While relative Risk i think(not sure on this) relates to relative Var=maximum loss portfolio can suffer =std Deviation of portfolio returns*z*Value, thus the relative risk measures the standard deviation of portfolio returns*value*z i.e. how much loss portfolio can suffer relative to the benchmark. So max loss that can occur relative to the benchmark is the std Deviation of portfolio returns*z*Value less return on benchmark this is how much worse that the portfolio return can get relative to the benchmark this is relative risk. For e.g if expected benchmark return is 1% and portfolio relative Var is -2% than relative risk of portfolio is -2%-1%=-3%. Normally in calculating the relative Var we take the benchmark as 0 so that relative var is the std Deviation of portfolio returns*z*Value-0=the std Deviation of portfolio returns*z*Value which measures the max. loss the portfolio can suffer at a given confidence level and over a period of time, That is how worse the returns of portfolio can get.
thanks
 

Hardy Noman

New Member
Thank you for your assistance.
the explanation of relative risk seems plausible.

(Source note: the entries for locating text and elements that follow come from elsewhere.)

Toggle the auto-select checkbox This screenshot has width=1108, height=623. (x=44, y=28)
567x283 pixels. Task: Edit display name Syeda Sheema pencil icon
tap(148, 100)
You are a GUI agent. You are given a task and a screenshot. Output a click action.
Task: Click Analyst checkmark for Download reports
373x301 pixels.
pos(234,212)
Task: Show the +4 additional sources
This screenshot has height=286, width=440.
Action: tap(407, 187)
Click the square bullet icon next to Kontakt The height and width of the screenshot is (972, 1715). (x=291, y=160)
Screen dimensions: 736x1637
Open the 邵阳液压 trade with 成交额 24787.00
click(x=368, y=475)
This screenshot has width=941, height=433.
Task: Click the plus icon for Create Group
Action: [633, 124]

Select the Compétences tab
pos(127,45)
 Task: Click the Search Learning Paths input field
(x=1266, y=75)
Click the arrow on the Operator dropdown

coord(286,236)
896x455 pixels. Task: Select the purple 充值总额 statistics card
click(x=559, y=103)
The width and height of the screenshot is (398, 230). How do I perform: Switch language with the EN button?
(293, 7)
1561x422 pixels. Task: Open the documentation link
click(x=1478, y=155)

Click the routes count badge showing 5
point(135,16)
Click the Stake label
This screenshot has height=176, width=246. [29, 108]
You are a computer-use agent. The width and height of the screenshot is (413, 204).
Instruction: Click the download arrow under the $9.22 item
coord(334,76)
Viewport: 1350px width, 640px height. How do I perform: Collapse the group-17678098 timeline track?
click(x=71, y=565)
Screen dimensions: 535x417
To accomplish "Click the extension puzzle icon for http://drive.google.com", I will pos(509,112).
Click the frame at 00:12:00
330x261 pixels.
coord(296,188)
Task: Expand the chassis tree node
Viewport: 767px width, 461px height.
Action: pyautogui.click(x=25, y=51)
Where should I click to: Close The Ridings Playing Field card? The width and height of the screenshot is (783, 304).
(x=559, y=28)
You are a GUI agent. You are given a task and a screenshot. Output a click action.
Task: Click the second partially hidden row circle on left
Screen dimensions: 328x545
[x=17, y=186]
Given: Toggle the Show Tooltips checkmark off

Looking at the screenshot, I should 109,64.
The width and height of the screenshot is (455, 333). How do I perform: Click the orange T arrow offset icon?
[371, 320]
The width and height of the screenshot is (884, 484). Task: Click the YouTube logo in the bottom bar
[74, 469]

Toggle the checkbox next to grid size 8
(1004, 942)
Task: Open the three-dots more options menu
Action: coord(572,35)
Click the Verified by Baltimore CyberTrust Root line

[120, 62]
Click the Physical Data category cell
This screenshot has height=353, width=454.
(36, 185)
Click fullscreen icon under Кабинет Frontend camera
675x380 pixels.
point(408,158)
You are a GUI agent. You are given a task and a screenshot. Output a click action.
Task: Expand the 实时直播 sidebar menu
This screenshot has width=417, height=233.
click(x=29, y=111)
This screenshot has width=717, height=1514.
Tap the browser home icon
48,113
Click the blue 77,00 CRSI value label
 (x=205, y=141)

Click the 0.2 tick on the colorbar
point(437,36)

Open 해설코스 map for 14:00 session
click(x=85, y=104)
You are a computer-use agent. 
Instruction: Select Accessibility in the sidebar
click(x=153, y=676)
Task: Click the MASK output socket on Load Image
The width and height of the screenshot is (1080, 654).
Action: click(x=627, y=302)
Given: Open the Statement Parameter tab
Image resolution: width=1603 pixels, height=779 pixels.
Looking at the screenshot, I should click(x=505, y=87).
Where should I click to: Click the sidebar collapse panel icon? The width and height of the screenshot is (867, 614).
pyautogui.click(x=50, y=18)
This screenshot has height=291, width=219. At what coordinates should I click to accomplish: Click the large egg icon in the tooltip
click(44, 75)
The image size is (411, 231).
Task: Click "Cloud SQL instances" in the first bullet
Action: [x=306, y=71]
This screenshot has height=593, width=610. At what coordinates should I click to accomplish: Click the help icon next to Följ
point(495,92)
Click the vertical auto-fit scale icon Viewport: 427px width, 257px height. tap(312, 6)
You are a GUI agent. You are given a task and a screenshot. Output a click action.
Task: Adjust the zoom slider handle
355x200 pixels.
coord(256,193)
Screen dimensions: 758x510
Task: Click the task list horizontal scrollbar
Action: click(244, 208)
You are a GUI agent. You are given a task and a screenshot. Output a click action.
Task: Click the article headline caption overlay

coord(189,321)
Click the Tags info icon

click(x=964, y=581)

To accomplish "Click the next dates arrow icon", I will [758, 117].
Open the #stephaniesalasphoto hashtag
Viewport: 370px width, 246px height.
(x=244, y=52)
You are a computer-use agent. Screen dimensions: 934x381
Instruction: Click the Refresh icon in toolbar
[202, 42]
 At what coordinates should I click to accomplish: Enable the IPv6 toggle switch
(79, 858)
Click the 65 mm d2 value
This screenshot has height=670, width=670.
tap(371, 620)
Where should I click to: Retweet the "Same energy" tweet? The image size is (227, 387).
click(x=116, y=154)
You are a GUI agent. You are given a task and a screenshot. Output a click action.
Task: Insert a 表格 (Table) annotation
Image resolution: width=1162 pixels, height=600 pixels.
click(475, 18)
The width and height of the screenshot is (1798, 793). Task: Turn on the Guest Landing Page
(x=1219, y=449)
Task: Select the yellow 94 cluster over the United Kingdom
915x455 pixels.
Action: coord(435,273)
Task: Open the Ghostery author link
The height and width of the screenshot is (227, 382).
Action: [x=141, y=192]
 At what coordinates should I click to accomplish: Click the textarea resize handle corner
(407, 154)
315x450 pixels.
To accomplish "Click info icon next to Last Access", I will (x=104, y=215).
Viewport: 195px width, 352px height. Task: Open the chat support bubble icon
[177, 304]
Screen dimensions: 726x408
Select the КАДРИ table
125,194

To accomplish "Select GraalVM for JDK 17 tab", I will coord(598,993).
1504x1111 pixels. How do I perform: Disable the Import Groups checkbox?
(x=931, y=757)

One more thought hitting my head was....
Active risk is a form of Relative Risk....i mean relative risk seems to be a broader (and includes active risk) than Active risk.
Relative risk could be relative to any other portfolio or benchmark or asset (eg. relative to other managers portfolio or bond portfolio etc.)
when the investment portfolio is compared relative to its benchmark it is called active risk (which is a special case of relative risk)

Just a thought...not sure if its correct.
does it look reasonable?

Cheers!
Hardy.
 

David Harper CFA FRM

David Harper CFA FRM
Subscriber
Going back to the original question, I think two things complicate the comparison (I will include this in current feedback to GARP ... I appreciate we have yet another triangulation data point).
  1. Jorion's Chapter 17 definitions, as far as I can tell, include the following two sets: Absolute vs. Relative Risk; and Policy-mix versus Active-management Risk; i.e., "Active Risk" is not included here. Active risk is a synonym for tracking error: the standard deviation of R(P) - R(B), or StdDev[Active Return]. When ShaktiRathore writes above "Active Risk is the standard deviation of these active returns," that is correct with FRM precedents. So, in Hardy Noman 's original post, it is important to replace "Active Risk" with "Active-management Risk"
  2. Related, the absolute versus relative risk concerns how we measure the overall portfolio return. Absolute/relative can be difference even before we introduce a benchmark; as Shakti may be implying above, we can consider the loss "relative to the expected future value" rather than "absolute to the current position." If we then introduce a benchmark, we are better off to deal in (additionally) the active (i.e., portfolio vs. benchmark) versus residual (i.e., portfolio vs. beta-expected). But these are all still overall portfolio. It is an additional, different step to conduct performance attribution that dis-aggregates the portfolio return into policy-versus-active-management (note Jorion disaggregates an Absolute Risk into Policy and Active-Management; this is analogous to Bodie Kane's attribution into Asset Allocation-versus-Security-Selection, although not exactly as the attribution can operate into at least four levels: strategy/policy, tactical/asset, manager, security).